As shown in FIG. 14, assuming that the number of nozzles of the ink-jet head 31 is 16 and the first print scanning time is T, in a print scanning operation, nozzles N11, N21, N31, and N41 are enable. In the second print scanning operation, nozzles N12, N22, N32, and N42 are enable. In the third print scanning operation, nozzles N13, N23, N33, and N43 are enable. In the fourth print scanning operation, nozzles N14, N24, N34, and N44 are enable. Thus, in each print scanning operation, four nozzles disposed at intervals of four nozzles are successively selected. As shown in FIG. 15, when each print scanning operation is completed, the head 31 is vertically moved for W/4. After a total of four print scanning operations are completed, data for the band width W is printed. In each scanning operation, even if output dots deviate, the picture quality does not remarkably deteriorate.
Now, as shown in FIG. 16, when one straight line is printed, the time difference after a dot d1 is formed in the first print scanning operation until a dot d2 adjacent to the dot d1 is formed in the second print scanning operation is equivalent to a period T of one print scanning operation.
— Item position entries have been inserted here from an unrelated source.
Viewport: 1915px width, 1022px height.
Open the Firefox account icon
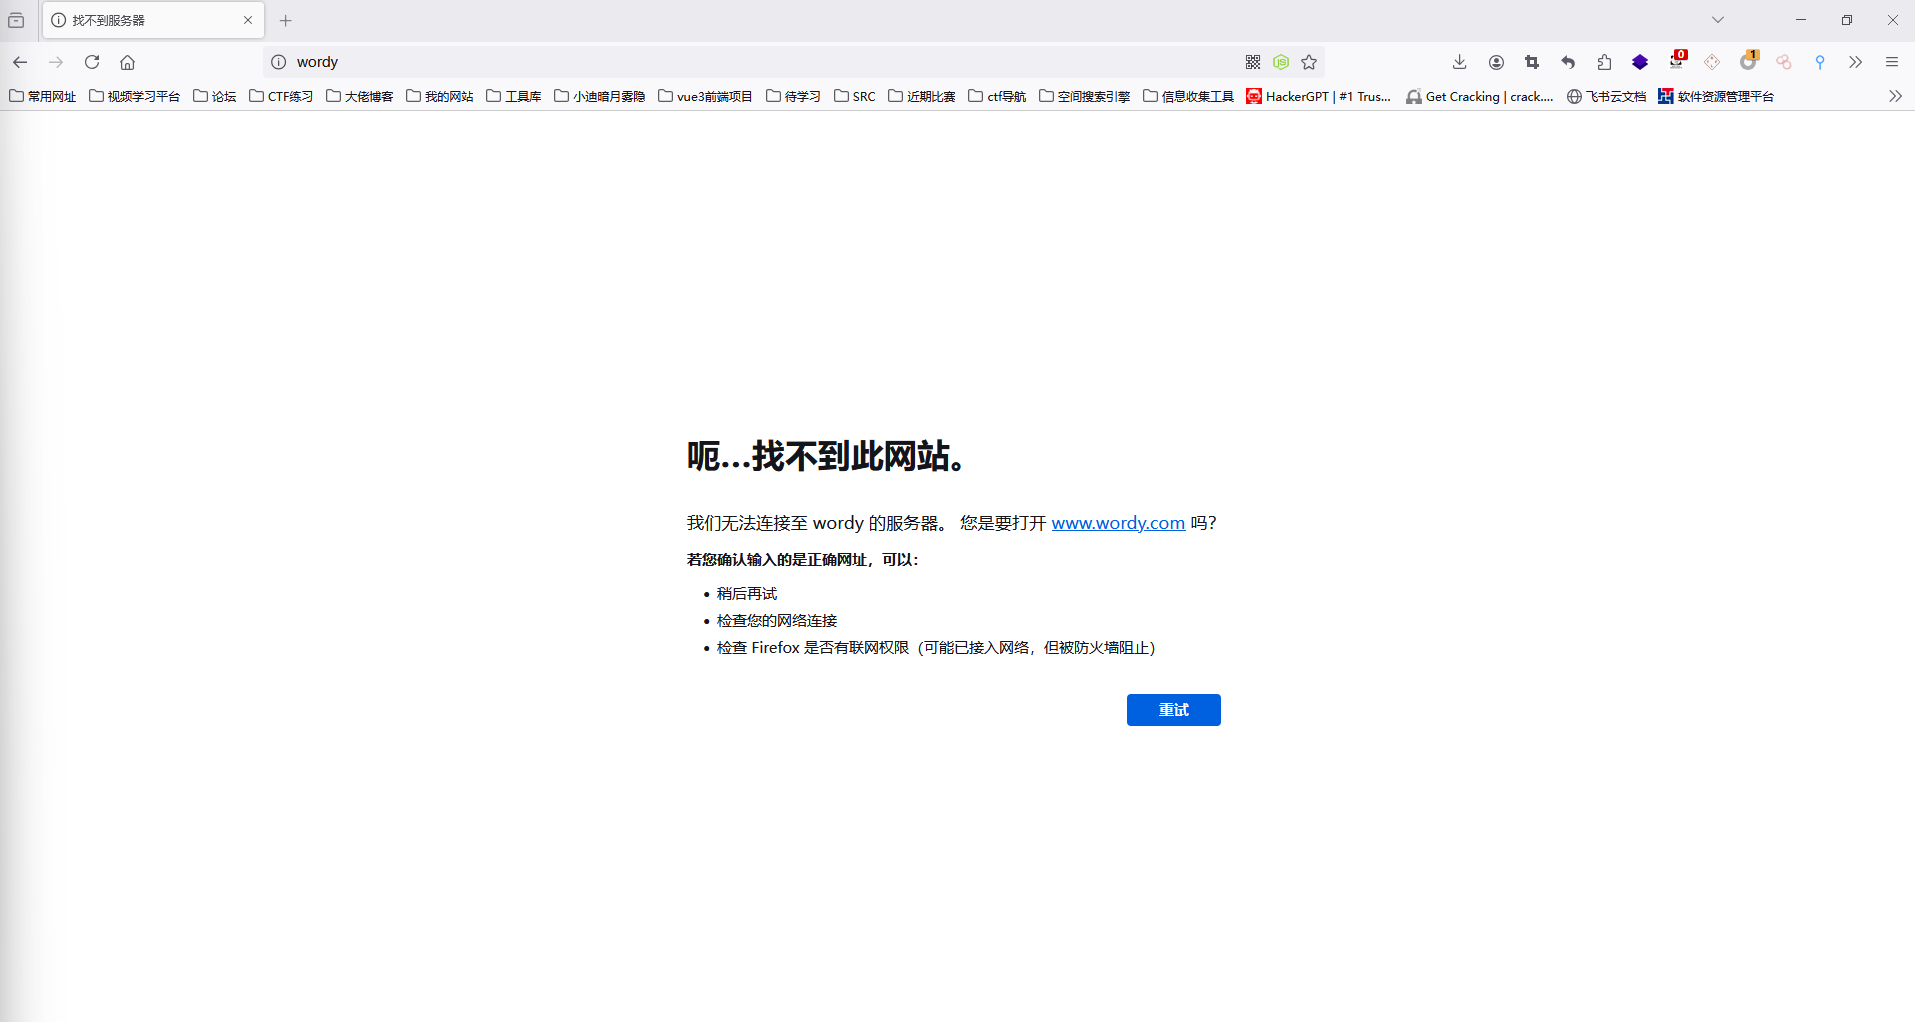(1496, 62)

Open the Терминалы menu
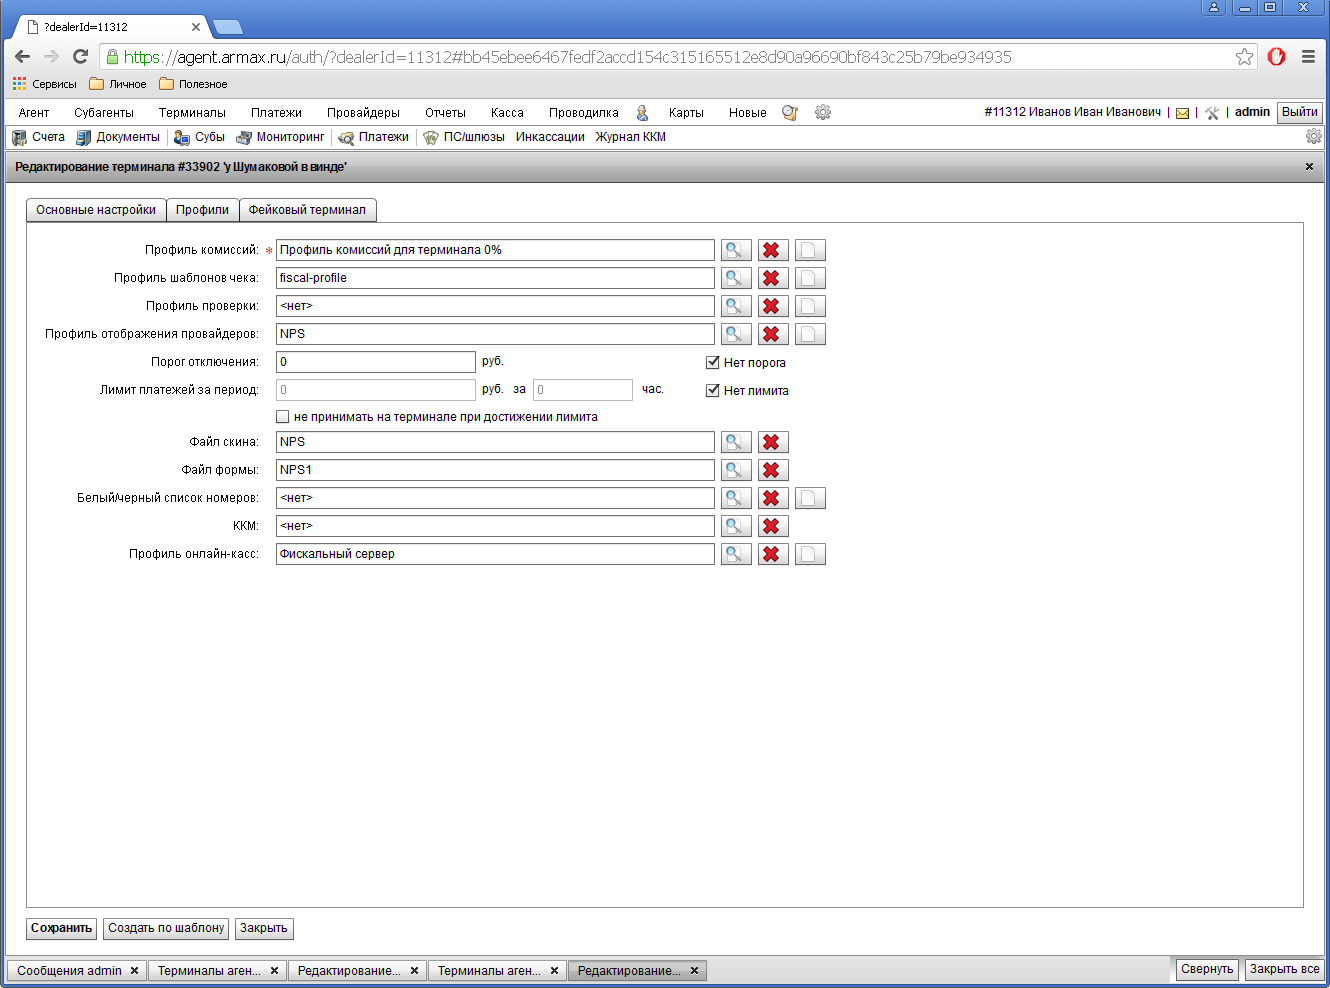[x=192, y=113]

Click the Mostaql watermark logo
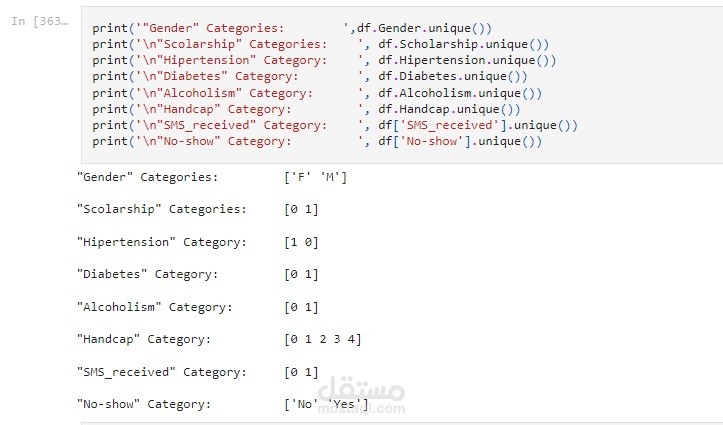[362, 392]
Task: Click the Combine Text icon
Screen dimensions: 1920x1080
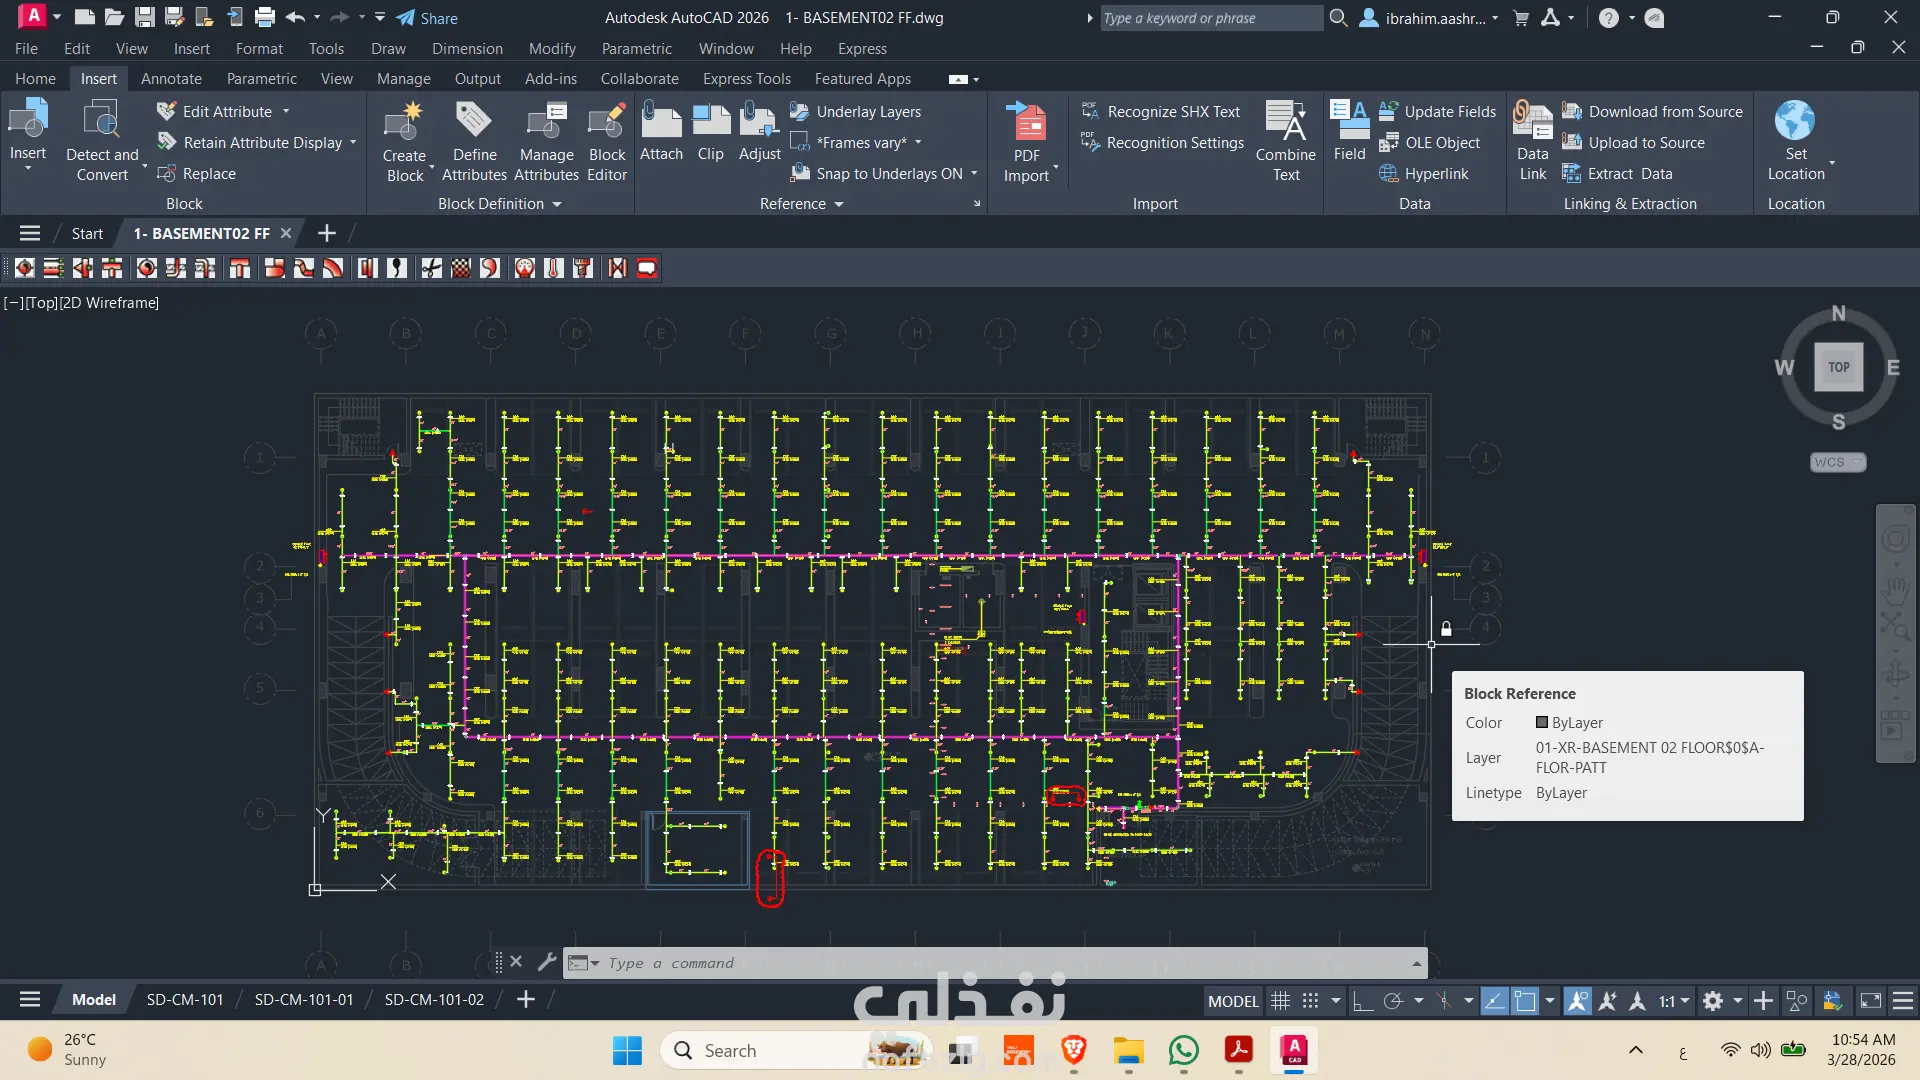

Likewise, dots d3 and d4 formed in the third and fourth print scanning operations are formed the period T time after the dots d2 and d3 adjacent thereto are formed, respectively. However, a dot d5 formed in the fifth print scanning operation is adjacent to both the dot d4 and a dot d2' formed in the second print scanning operation. The time difference between the dot d4 and the dot d5 is T. However, the time difference between the dot d2' and the dot d5 is 3T. In this case, the ink dried state of the dot d2' is different from the ink dried state of the dot d4. Thus, the ink mixed state between the dots d5 and d4 is delicately different from the ink mixed state between the dots d5 and d2'.
FIG. 17 is a schematic diagram showing time differences of adjacent dots formed by the above-described head driving method in a longer range than that in FIG. 16.
As shown in FIG. 17, dots with time differences 3T against adjacent dots regularly take place in relatively large spatial intervals. These dots cause density differences, resulting in a picture deterioration as texture noise.